I’d estimate there are over 100,000 of these motors sitting in drawers. Now maybe a few more teams can use them even if it is just for learning purposes.
It’s only a meme until someone wins an event with a throttle motor on their robot
I suppose so I’d love to see any pictures of how you integrated it into your robot. I’m sure these get used by a handful of teams every year but nobody ever posts how they used them.
I don’t have any pictures right now – up until today I never wanted to admit that we used throttle motors on a competition robot, but maybe I can update with pics in early January.
Our integration was a simple 3D printed coupler from the stock pinion to 0.5" hex, giving 1:1 from the motor.
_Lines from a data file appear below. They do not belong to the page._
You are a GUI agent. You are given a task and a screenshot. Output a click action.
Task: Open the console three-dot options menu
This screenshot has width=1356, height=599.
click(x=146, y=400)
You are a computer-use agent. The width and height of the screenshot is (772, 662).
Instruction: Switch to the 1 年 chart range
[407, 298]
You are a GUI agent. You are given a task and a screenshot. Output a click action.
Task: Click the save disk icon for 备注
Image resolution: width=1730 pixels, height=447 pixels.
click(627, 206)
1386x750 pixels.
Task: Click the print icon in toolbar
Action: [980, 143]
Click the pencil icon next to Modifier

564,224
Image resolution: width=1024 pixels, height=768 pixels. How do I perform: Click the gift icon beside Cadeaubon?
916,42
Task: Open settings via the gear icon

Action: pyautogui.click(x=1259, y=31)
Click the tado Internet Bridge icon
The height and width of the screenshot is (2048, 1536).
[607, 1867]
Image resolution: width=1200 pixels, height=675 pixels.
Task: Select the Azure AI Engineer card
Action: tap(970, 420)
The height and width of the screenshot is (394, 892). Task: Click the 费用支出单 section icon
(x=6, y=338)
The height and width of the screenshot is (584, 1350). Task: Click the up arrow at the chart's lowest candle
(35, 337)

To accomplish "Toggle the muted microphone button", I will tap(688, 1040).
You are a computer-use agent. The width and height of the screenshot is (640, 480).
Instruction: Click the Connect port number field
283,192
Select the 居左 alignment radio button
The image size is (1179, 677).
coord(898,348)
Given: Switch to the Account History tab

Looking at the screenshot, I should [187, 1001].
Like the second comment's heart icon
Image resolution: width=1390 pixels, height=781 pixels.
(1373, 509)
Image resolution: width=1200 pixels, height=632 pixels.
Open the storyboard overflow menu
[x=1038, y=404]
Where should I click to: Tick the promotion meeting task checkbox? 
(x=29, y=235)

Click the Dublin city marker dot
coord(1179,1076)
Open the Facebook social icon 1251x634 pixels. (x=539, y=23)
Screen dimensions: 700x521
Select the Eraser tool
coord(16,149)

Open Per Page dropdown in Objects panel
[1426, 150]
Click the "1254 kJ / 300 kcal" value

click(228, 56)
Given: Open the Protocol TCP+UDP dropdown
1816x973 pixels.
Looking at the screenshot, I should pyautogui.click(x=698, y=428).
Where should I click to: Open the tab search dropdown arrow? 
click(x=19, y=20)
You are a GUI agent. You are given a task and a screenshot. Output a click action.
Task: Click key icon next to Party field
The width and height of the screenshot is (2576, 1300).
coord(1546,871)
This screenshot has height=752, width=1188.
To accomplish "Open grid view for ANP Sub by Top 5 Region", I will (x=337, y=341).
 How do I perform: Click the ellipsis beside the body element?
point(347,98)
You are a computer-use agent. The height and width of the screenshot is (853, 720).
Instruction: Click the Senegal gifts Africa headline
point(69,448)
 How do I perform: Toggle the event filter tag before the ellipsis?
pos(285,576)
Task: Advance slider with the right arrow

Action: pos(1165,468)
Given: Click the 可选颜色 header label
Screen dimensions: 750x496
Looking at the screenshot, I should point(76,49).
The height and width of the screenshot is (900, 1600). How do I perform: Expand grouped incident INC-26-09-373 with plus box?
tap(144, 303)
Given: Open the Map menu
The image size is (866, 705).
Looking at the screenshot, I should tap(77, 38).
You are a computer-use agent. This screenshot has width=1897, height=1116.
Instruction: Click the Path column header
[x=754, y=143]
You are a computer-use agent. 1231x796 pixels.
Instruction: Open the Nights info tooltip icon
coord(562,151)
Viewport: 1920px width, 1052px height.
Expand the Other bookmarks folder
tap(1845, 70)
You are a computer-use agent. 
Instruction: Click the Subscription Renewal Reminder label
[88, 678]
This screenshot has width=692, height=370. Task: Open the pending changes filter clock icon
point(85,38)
Any further reduction was done in code. The shaft powered wheels to index balls 2 by 2 or 4 by 4, and the wheels that indexed the fuel had very little compression. We didn’t need much speed on the indexing, we didn’t need very much torque due to the small amount of compression, and we needed a solution to fit in a very small space due to robot design (~2" IIRC), so the throttle motor was the right choice for this application.
We never scored more than ~10kpa with the robot, but our shooters were definitely a major factor in at least one event win. It would’ve been a lot of work to use a non-throttle-motor for this application, so I consider this a win for #teamThrottleMotor.
Also, that robot, with the exception of the drive chassis, was nearly all wood. Maybe that’s another meme busted?
Throttle motors work great for low power applications, it’s interesting that they get so much flak. I’m surprised that one of the mounting holes for the motor lines up with the versaplanetary bolt interface and lets the motor be concentric with the gearbox, that’s a pretty clever implementation.
I think I opened the hole on the motor face plate up just a bit now that I think about it. It was pretty close. The oval shape on the adapter plate gives some flexibility too when assembling it.